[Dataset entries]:

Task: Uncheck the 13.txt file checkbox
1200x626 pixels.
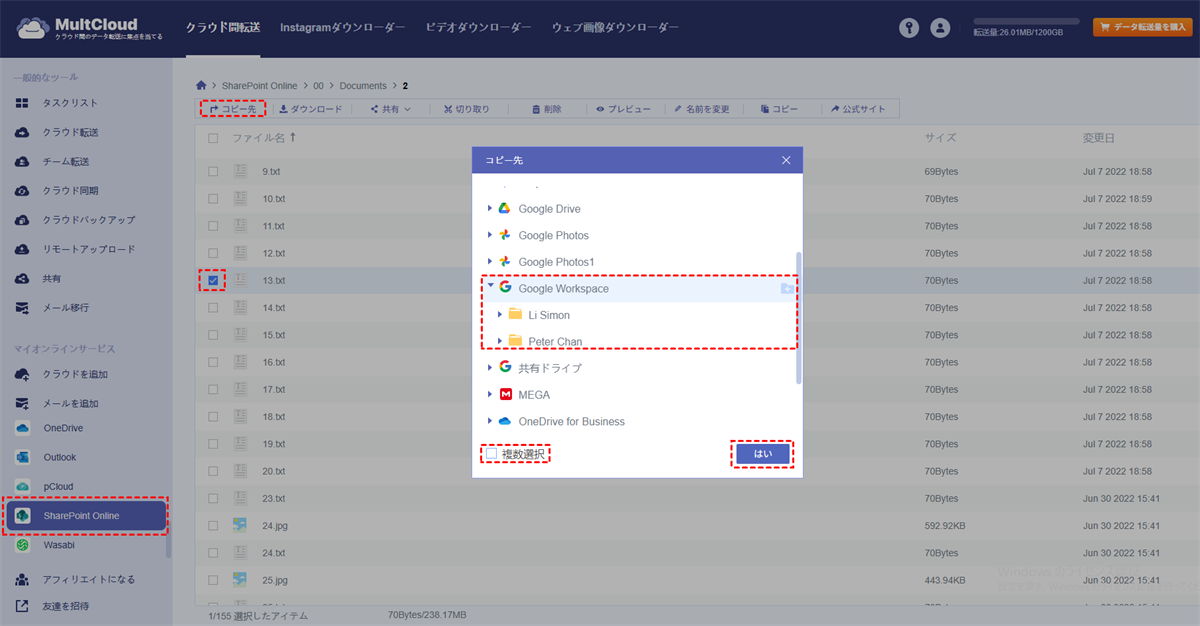Action: 213,280
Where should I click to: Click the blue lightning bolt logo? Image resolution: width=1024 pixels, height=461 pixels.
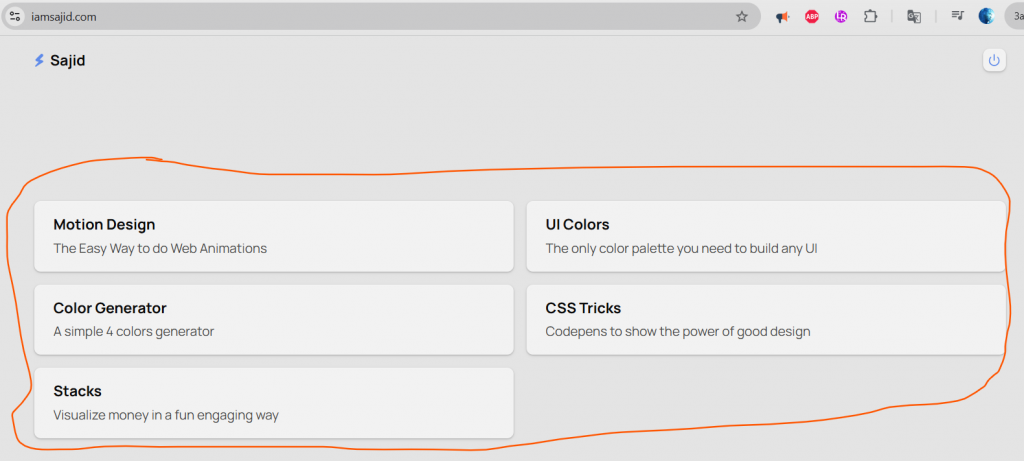pos(39,61)
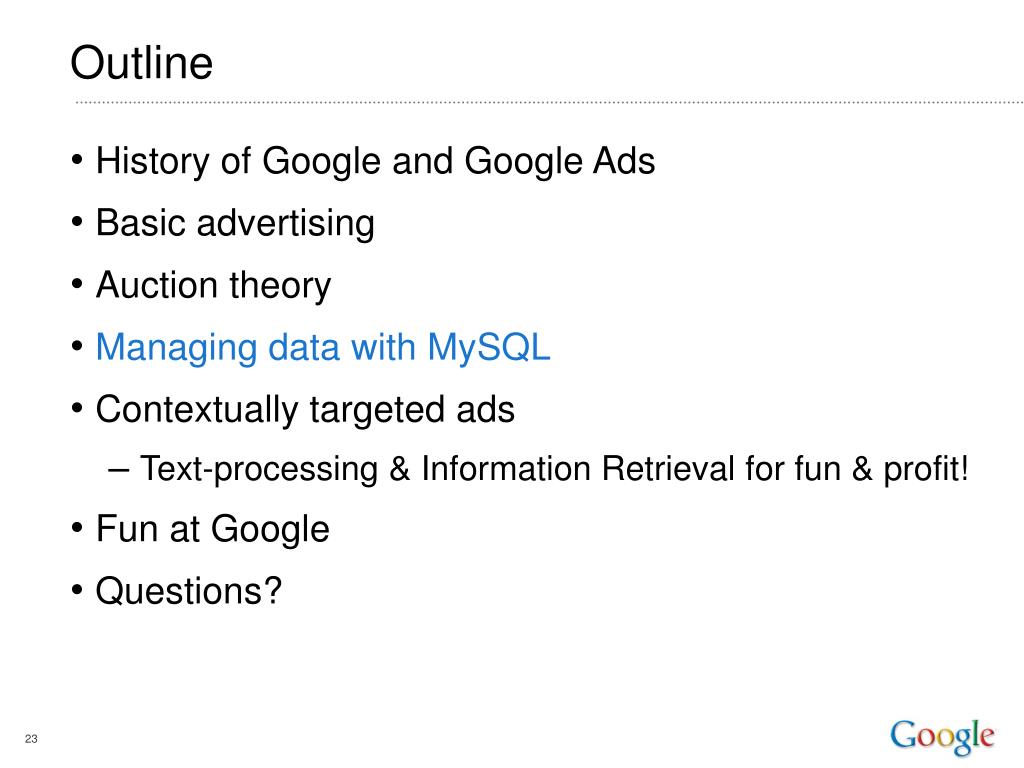Click the slide number 23
This screenshot has width=1024, height=768.
tap(31, 739)
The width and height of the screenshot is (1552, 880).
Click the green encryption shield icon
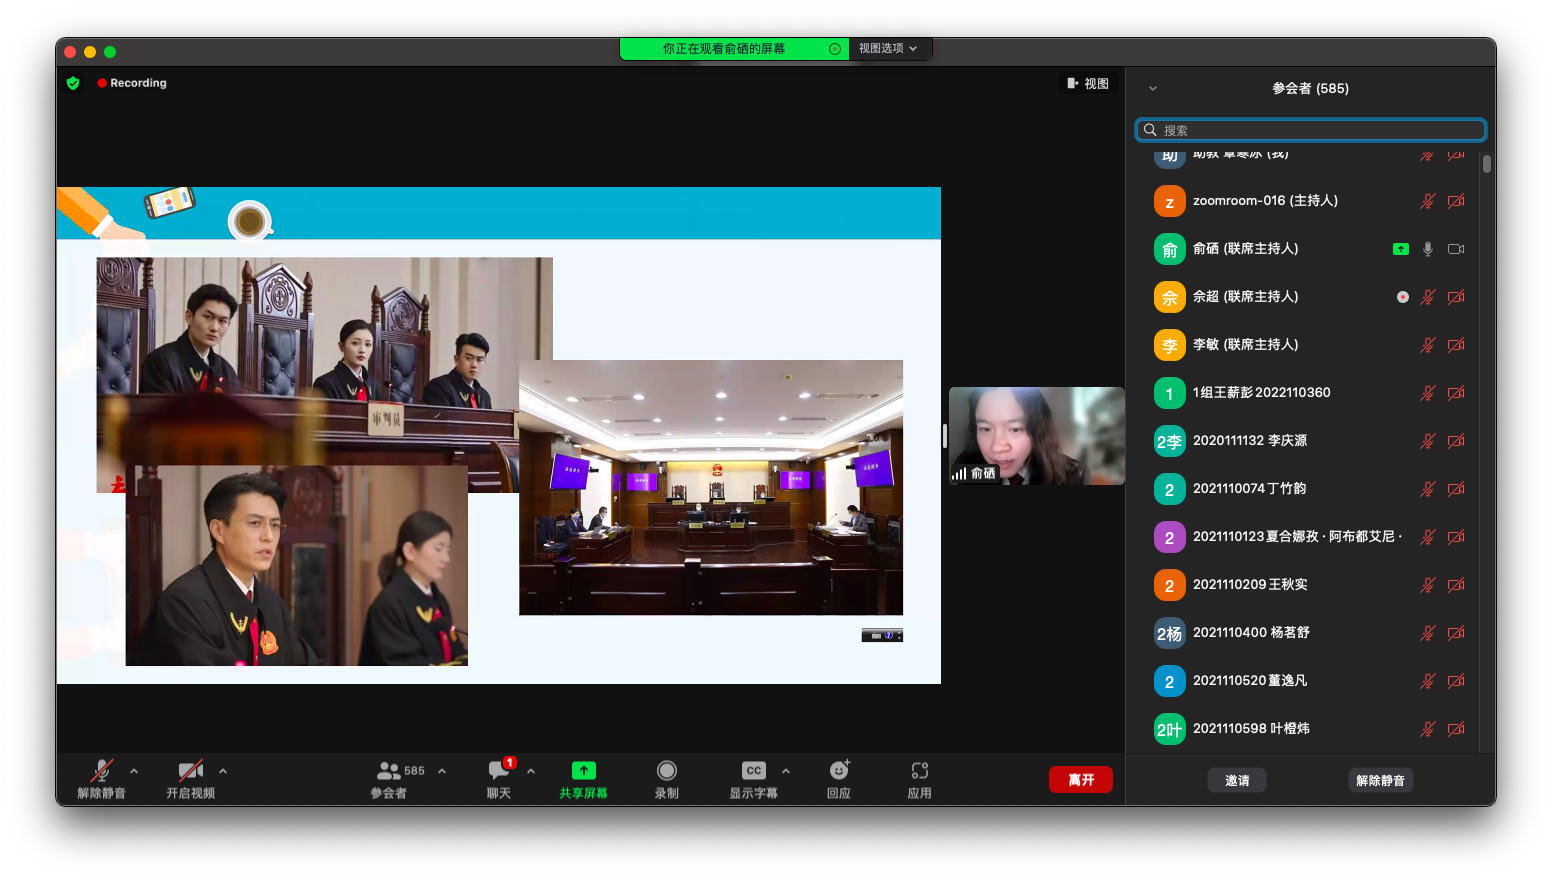73,83
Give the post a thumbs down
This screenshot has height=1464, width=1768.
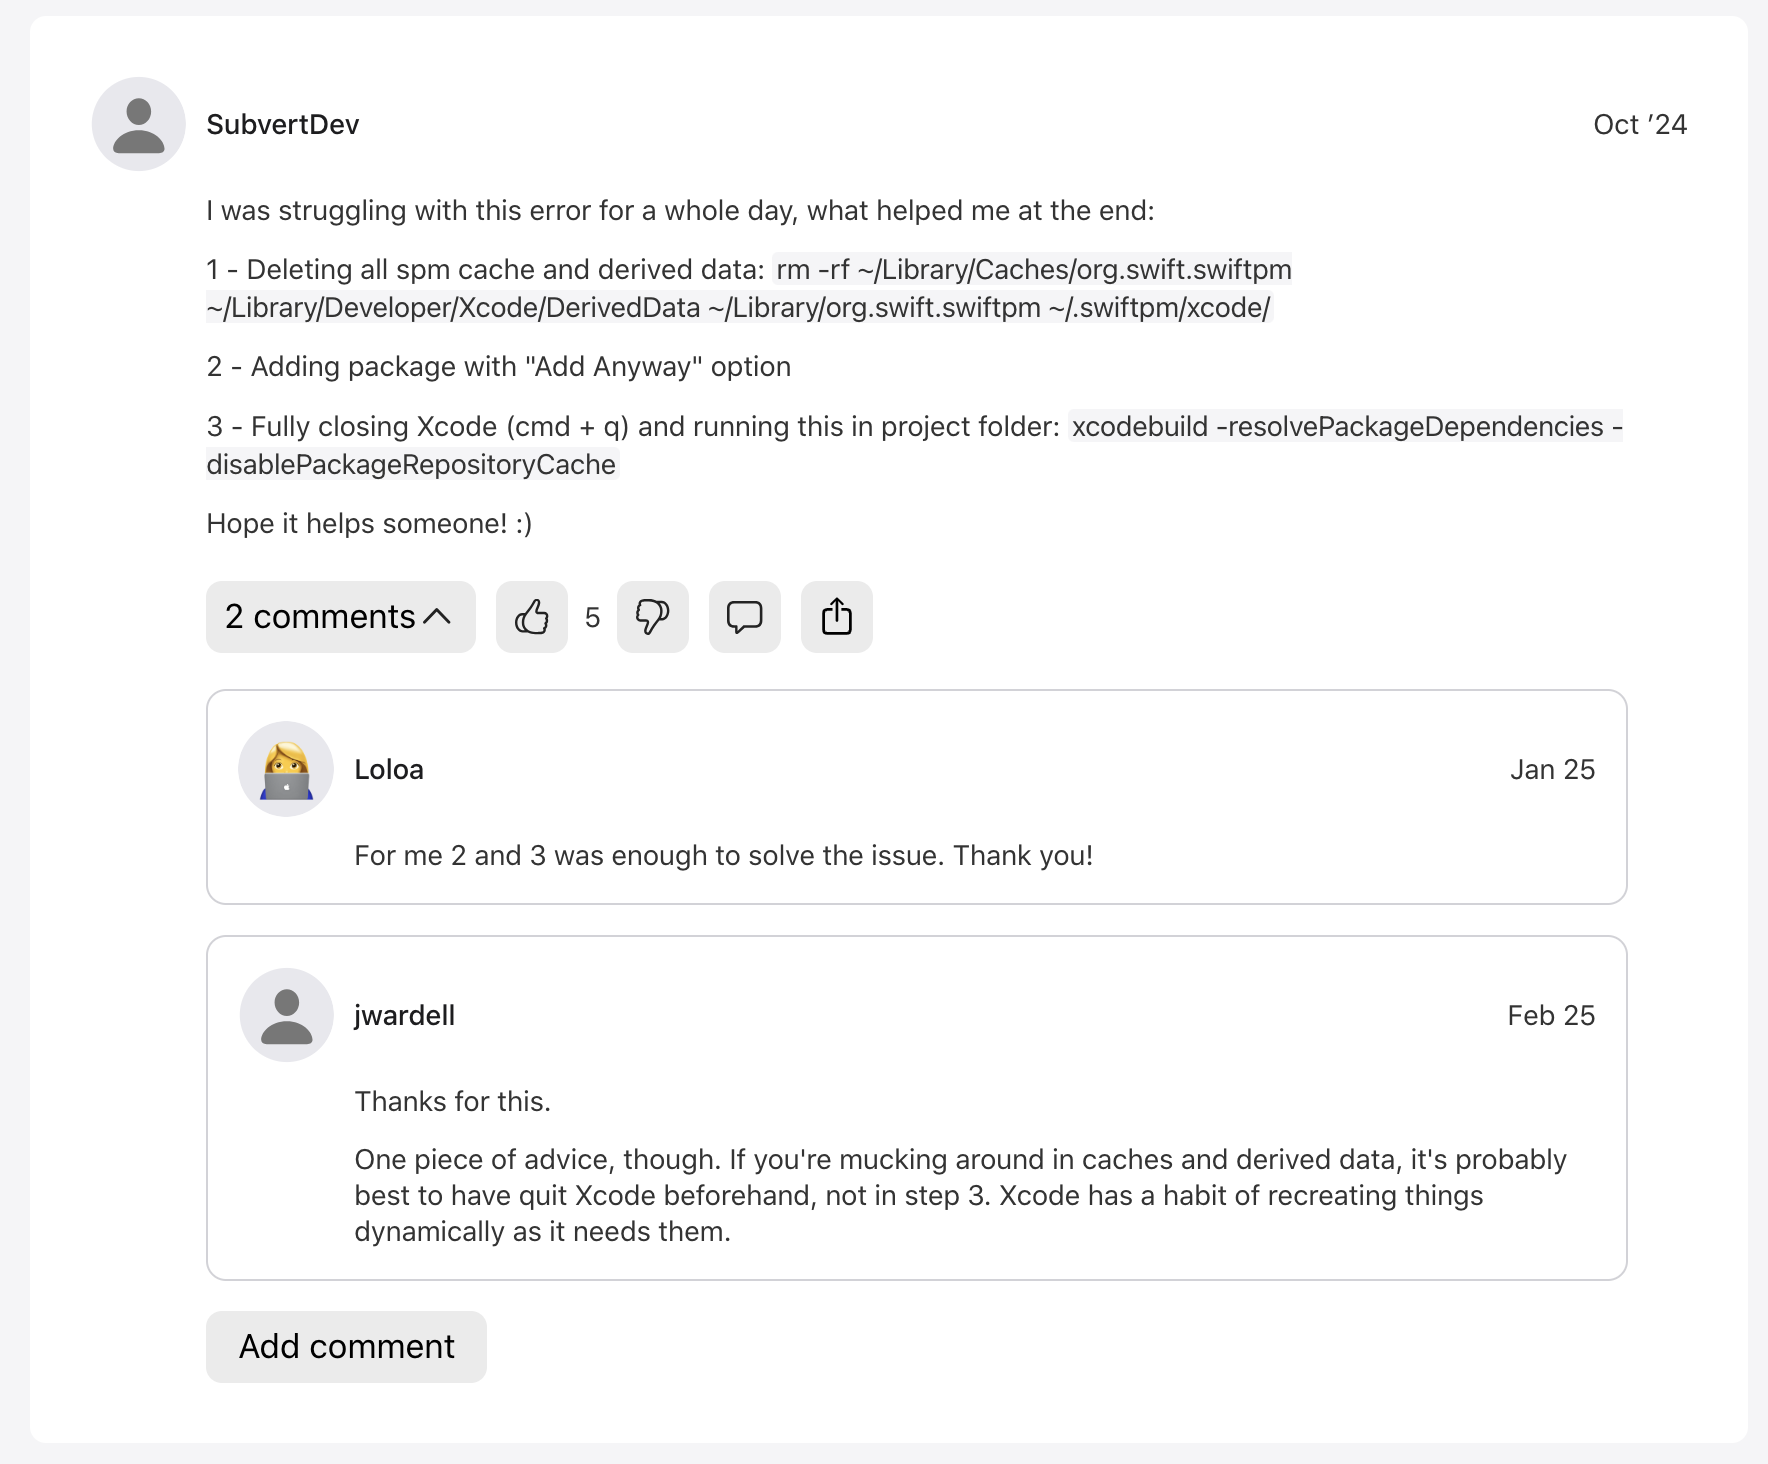coord(653,617)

[Task directions]: Write out the records once more, word for word, though without the pictures they contain.

[Expected answer]:
Task: Uncheck the 13.txt file checkbox
1200x626 pixels.
Action: 213,280
Where should I click to: Click the blue lightning bolt logo? Image resolution: width=1024 pixels, height=461 pixels.
pos(39,61)
Click the slide number 23
This screenshot has width=1024, height=768.
tap(31, 739)
The width and height of the screenshot is (1552, 880).
Click the green encryption shield icon
73,83
Give the post a thumbs down
This screenshot has height=1464, width=1768.
coord(653,617)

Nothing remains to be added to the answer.